Here's the fact that makes heat pumps matter, and it sounds like a trick: a heat pump can put out more heat energy than the electrical energy you feed it. That's not free energy — it's because the device doesn't make heat, it moves heat that already exists in the outdoor air into your home. Moving heat is far cheaper than creating it, which is why a heat pump can hit efficiencies of 300% or more where a furnace or electric resistance heater tops out near 100%. For electrifying home heating off fossil fuels, that multiplier is the entire argument.
The mechanism is the same refrigerant cycle as your refrigerator or air conditioner, run deliberately. A refrigerant is a fluid that boils and condenses at convenient temperatures. The system evaporates it outdoors, where even cold air has heat to give up to a colder refrigerant; compresses it, which concentrates that heat to a higher temperature; and condenses it indoors, releasing the heat into your home. A reversing valve flips the direction in summer so the same hardware cools instead. It's elegant, and it's the workhorse of building electrification.

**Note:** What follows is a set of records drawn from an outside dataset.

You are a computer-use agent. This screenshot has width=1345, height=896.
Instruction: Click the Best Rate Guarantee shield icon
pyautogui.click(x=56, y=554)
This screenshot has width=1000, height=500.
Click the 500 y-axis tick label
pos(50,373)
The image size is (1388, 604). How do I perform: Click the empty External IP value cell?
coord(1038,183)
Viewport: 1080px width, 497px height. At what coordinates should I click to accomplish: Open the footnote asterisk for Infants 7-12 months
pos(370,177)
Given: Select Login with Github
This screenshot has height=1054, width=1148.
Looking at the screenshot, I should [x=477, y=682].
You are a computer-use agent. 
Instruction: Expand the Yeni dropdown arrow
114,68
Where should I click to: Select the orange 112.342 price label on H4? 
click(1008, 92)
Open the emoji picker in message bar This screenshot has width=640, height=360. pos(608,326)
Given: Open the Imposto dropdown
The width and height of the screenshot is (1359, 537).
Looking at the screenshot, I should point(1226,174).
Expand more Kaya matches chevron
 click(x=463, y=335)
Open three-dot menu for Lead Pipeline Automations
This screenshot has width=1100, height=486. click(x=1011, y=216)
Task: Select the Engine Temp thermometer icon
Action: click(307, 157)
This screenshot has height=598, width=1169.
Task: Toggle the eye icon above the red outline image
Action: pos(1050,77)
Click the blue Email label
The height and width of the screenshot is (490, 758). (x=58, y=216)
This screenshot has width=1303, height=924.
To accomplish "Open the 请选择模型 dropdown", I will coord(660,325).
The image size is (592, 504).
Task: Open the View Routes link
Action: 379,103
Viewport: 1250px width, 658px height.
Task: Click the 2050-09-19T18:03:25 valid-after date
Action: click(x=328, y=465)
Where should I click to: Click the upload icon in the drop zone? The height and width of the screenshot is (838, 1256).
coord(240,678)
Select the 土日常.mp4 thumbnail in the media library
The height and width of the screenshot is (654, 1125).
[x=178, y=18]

The patents cluster on the hard parts, which is where the honest story lives. United Electric Company's grant US11879673B2, "Refrigerant charge control system for heat pump systems," tackles refrigerant management — a system with too much or too little refrigerant charge loses efficiency and can be damaged, and getting that charge right across operating conditions is a real engineering problem. University of Hull's grant US12188697B2 on a "heat pump adapter system" reflects another live challenge: fitting heat pumps into buildings designed around older heating systems.
The cold-weather catch, stated plainly because the marketing often soft-pedals it: the colder the outdoor air, the less heat there is to harvest and the harder the compressor has to work, so efficiency drops exactly when you need heat most. Modern cold-climate heat pumps have largely engineered around this with better refrigerants and variable-speed compressors, but it's a genuine physical headwind, not a non-issue — and the refrigerant-control patents exist partly because squeezing performance out of cold air is delicate.
One analogy, then back to substance: a furnace is like lighting a fire to warm up; a heat pump is like a bucket brigade carrying warmth in from outside. The brigade is far more efficient than starting a fire — but on the coldest days there's less warmth outside to carry, so the brigade has to work harder per bucket.
For the electrification story, the takeaway is grounded optimism. The heat pump's efficiency advantage is real, large, and physics-based, which is why it's central to decarbonizing buildings. The challenges — cold-weather performance, refrigerant management, retrofitting old buildings — are also real and are exactly what the patent record is grinding on. Both halves are true at once.